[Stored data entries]
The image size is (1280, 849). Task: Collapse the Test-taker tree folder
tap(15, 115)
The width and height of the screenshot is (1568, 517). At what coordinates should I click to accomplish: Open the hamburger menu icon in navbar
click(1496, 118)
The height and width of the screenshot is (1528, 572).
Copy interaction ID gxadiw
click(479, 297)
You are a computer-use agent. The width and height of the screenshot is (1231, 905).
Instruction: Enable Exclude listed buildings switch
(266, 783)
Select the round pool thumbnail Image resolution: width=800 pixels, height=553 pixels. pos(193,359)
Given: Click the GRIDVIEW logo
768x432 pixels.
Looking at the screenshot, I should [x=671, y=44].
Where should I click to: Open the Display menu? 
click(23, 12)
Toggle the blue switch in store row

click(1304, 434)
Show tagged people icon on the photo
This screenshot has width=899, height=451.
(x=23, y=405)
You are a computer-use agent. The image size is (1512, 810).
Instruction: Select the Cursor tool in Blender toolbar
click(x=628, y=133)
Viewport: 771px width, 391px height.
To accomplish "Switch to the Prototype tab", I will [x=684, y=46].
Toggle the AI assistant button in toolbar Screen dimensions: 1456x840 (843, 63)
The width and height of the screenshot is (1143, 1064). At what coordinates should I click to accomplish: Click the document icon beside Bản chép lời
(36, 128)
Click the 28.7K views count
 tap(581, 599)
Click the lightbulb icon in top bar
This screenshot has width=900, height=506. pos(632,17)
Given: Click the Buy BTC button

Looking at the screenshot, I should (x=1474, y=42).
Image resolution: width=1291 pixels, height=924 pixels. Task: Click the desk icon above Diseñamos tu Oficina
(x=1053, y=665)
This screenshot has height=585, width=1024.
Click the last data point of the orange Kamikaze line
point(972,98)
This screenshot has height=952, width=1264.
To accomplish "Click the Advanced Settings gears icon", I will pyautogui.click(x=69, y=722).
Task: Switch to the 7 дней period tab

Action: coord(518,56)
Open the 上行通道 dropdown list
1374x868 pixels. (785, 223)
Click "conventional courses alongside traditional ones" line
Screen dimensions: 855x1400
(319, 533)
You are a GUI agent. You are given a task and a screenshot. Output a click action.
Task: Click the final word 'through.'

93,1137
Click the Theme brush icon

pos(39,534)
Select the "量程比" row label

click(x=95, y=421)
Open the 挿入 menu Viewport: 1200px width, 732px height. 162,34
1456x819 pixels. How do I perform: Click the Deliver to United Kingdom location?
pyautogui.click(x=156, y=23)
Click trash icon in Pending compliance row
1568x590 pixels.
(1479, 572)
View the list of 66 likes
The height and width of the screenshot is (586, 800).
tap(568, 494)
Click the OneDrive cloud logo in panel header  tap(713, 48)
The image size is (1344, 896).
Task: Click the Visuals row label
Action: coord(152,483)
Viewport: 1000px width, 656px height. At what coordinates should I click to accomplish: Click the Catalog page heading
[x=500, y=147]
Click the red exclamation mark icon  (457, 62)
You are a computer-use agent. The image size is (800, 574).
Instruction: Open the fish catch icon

*Instructions to follow:*
Search the records for the string "agent", and copy every line that holds it.

*Output of the exercise:*
You are a computer-use agent. The width and height of the screenshot is (1231, 905).
You are a computer-use agent. The image size is (1512, 810).
You are a GUI agent. You are given a task and a screenshot. Output a click action.
You are a computer-use agent. The image size is (800, 574).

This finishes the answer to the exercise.